=== EXCERPT ===

Education in the Isle of Man is compulsory for children aged between 5 and 16. As a Crown dependency the Isle of Man parliament and government have competence over all domestic matters, including education; however the structure and curriculum are broadly in line with that of UK schools and particularly the English national curriculum. Education is overseen by the Department of Education, Sport and Culture and regulated by the Isle of Man Education Act 2001. As of September 2017 there were 6,492 pupils in primary schools, and 5,218 pupils in secondary education.

History

Before 1675 there were no schools in the Isle of Man and any education was provided by the church. This changed with the arrival of Bishop Isaac Barrow, who established a school in every parish.

Education system
The education system in the Isle of Man is similar to the system used in England. Primary school consists of seven years, and secondary school of seven years. All five secondary schools in the Isle of Man have a sixth form centre.

=== LISTING ===

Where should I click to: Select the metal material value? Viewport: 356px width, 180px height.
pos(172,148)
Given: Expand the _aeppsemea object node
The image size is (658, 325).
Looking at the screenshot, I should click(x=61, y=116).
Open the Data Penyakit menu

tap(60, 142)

===

• _EXERCISE_
Answer these questions from the excerpt on education in the Isle of Man:
1. Which department oversees education on the island?
2. Who established a school in every parish?
3. How many of the island's secondary schools have a sixth form centre?

• _FINAL RESULT_
1. The Department of Education, Sport and Culture
2. Bishop Isaac Barrow
3. All five